## Page excerpt
* * *

The role of hydrogen imports has taken on new dimensions as a result of the war in Ukraine. Hydrogen’s importance as a perceived solution to energy security now parallels its anticipated popularity as a missing link in large-scale decarbonization of hard-to-abate sectors of the economy.
The EU’s immediate response to the Russian action has been a push to urgently and dramatically reduce its dependence on Russian energy. In the near term this will necessitate LNG imports from countries other than Russia. In the medium and longer term, however, the EU’s policy is clearly to promote hydrogen as the imported energy of preference.
By way of recent developments, the EU’s REPowerEU strategy for reducing its energy dependence on Russia has raised the target for hydrogen in the bloc’s energy mix to 20 million (metric) tons per year by 2030, with imports meeting 50% of this. Across individual EU countries, hydrogen import-focused projects have taken shape rapidly since Moscow’s invasion of Ukraine in February 2022. Often, these efforts are tied to the construction of new LNG import capacity that will subsequently be converted to hydrogen/ammonia imports or otherwise be made “hydrogen-ready” in the longer term.
Proposals for such hydrogen-ready terminals include several in Germany—Uniper’s revived plan for an LNG terminal in Wilhelmshaven, the German LNG consortium’s plant in Brünsbuettel and Hanseatic Energy Hub’s (HEH) planned facility in Stade. Additionally, E.ON is partnering with Tree Energy Solutions (TES) to explore building a “green gas” terminal in Wilhelmshaven and is also working with Fortescue Future Industries (FFI) to develop a hydrogen supply chain between Australia, Germany and the Netherlands. (Shearman & Sterling is advising FFI on this transaction). Also in the Netherlands, Gasunie, HES International and Vopak have joined forces to develop an import terminal for green ammonia.

* * *

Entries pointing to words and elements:
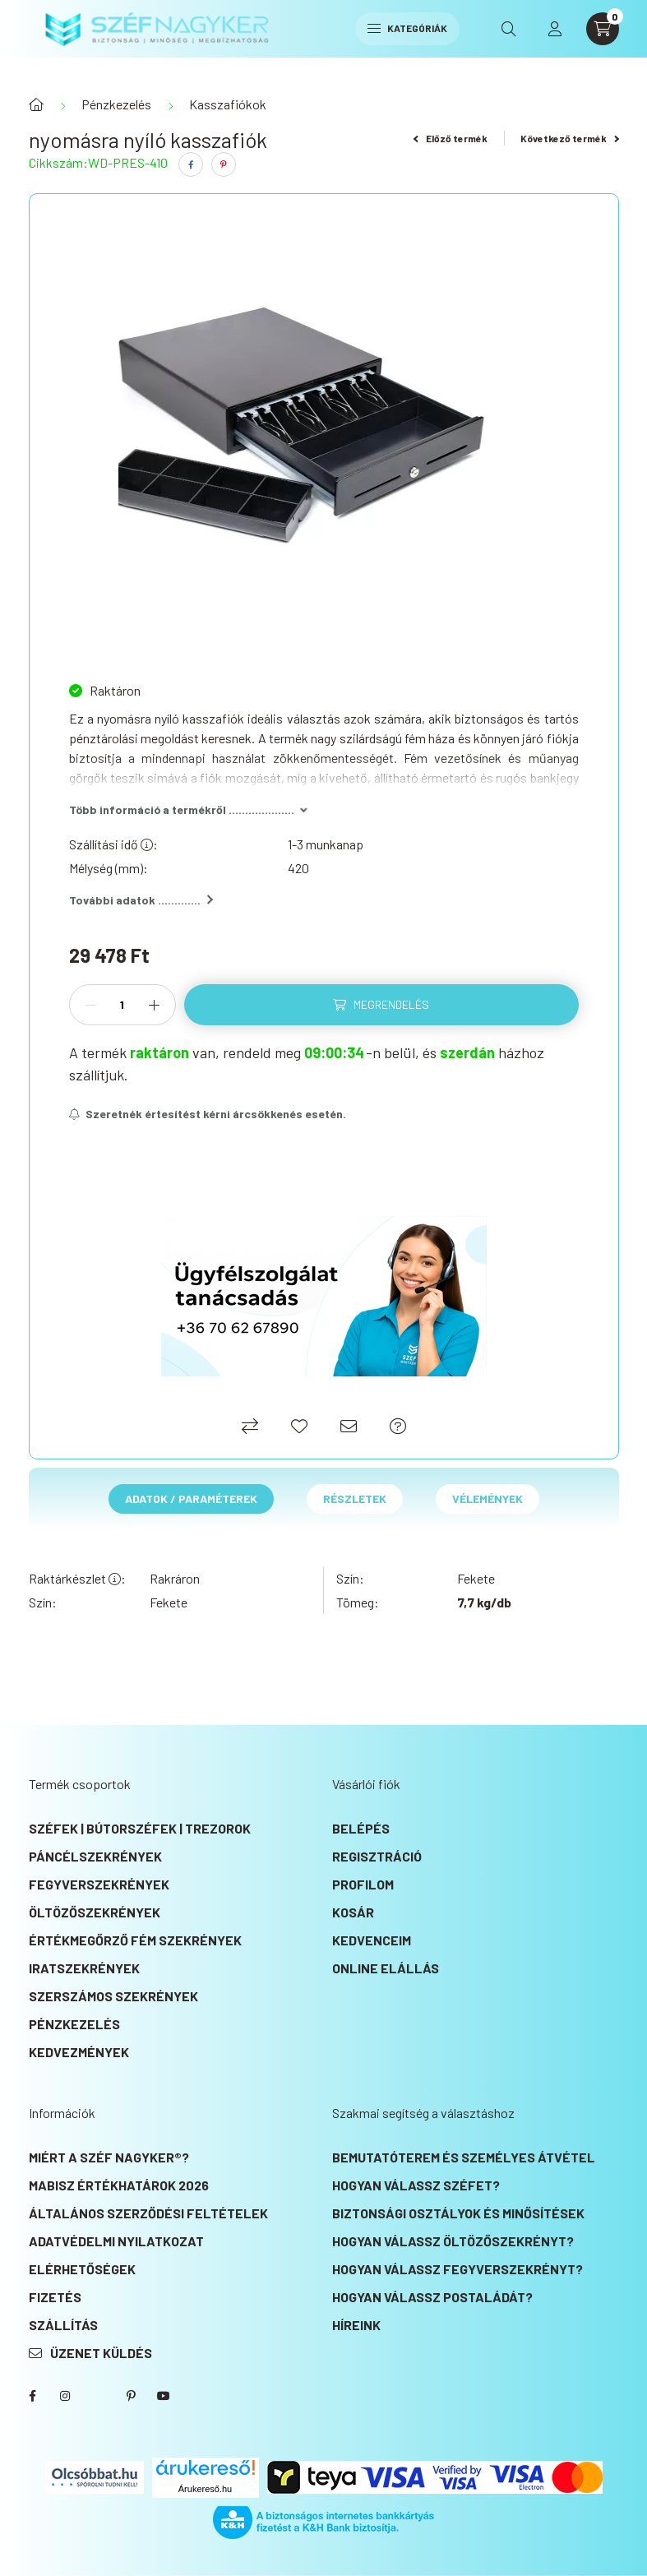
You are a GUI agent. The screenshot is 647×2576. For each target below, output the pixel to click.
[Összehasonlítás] (249, 1425)
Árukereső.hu (205, 2489)
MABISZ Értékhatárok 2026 (119, 2185)
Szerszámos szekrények (113, 1996)
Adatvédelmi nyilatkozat (116, 2241)
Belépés (361, 1828)
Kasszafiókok (227, 104)
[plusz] (154, 1004)
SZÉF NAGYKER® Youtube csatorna (163, 2395)
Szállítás (63, 2325)
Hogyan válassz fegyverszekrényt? (457, 2269)
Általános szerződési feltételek (148, 2213)
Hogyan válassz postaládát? (432, 2297)
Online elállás (385, 1968)
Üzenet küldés (101, 2353)
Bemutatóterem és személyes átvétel (463, 2157)
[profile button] (554, 28)
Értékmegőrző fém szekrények (135, 1940)
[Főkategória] (36, 104)
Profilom (363, 1884)
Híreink (356, 2325)
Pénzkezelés (116, 104)
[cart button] (602, 28)
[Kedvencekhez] (299, 1425)
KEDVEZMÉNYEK (79, 2052)
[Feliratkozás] (208, 1114)
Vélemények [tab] (487, 1498)
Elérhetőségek (82, 2269)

* * *

## What to do
(a) Reproduce the hydrogen imports excerpt from "The EU’s immediate" down to "energy of preference.", substituting "reliance" for "dependence".
(b) According to the hydrogen imports excerpt, what target for hydrogen in the EU's energy mix does the REPowerEU strategy set for 2030?
The material isn't needed here.

## Completed exercise
(a)
The EU’s immediate response to the Russian action has been a push to urgently and dramatically reduce its reliance on Russian energy. In the near term this will necessitate LNG imports from countries other than Russia. In the medium and longer term, however, the EU’s policy is clearly to promote hydrogen as the imported energy of preference.

(b) 20 million (metric) tons per year, with imports meeting 50% of it.